BCIRT: Backscattering-corrected implicit representation tomography

Abstract

Optical coherence tomography (OCT) A-scan backscattering signals provide depth-resolved textural information about internal structures. However, conventional OCT imaging is limited by refraction-induced distortion and speckle noise, hindering fine detail resolution. While multi-angle imaging systems alleviate these issues through incoherent compounding of backscattering signals, in vivo applications face challenges: limited angular coverage during surface scanning degrades backscatter intensity compounding quality, and the absence of angular information introduces artifacts in multi-view position-intensity alignment. Furthermore, excessive smoothing during speckle suppression obscures fine textures. Consequently, reconstructing ultra-fine structures from limited-angle, sparse-view measurements remains a critical challenge. To address this, we present Backscattering-Corrected Implicit Representation Tomography (BCIRT), a framework for reconstructing multi-angle low-coherence signals. We also develop a dedicated limited-angle imaging system for intraoperative BCIRT deployment. BCIRT formulates cross-view backscattering signals as a continuous function of spatial position, utilizing implicit neural representation (INR) for fitting.
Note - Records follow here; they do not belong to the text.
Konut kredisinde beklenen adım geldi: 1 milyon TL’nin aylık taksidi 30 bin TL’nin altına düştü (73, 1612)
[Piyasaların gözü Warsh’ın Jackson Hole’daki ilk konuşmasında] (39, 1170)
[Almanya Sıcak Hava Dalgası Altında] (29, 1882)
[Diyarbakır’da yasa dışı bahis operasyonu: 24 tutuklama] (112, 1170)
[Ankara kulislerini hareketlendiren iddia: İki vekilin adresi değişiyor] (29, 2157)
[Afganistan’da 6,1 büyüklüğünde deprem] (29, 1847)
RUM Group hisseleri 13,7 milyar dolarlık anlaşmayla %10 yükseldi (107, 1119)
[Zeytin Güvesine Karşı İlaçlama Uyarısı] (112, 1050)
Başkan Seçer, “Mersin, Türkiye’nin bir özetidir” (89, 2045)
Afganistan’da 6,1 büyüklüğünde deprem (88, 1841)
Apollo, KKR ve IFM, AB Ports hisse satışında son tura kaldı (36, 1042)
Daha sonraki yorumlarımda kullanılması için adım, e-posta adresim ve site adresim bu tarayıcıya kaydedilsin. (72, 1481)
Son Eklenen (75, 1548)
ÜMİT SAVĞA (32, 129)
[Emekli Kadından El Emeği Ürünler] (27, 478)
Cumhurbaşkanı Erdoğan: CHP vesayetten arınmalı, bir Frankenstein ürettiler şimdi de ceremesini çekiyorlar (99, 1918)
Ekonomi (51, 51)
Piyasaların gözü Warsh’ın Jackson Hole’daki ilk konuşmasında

A physics-informed iterative mechanism inversely models ray propagation to determine corrected ray paths, enhancing the neural representation's robustness against distortions. Leveraging these corrected paths, we introduce a dual dynamic line mixer and a contrastive-guided discriminative deblurring module to achieve high-resolution microstructure reconstruction with reduced speckle noise. Extensive experiments on biological samples and surgical resected samples demonstrate that our method achieves state-of-the-art performance, highlighting its potential for clinical applications and biomedical research.

Keywords: Implicit neural representation; Multi-angle imaging; Sparse-view reconstruction.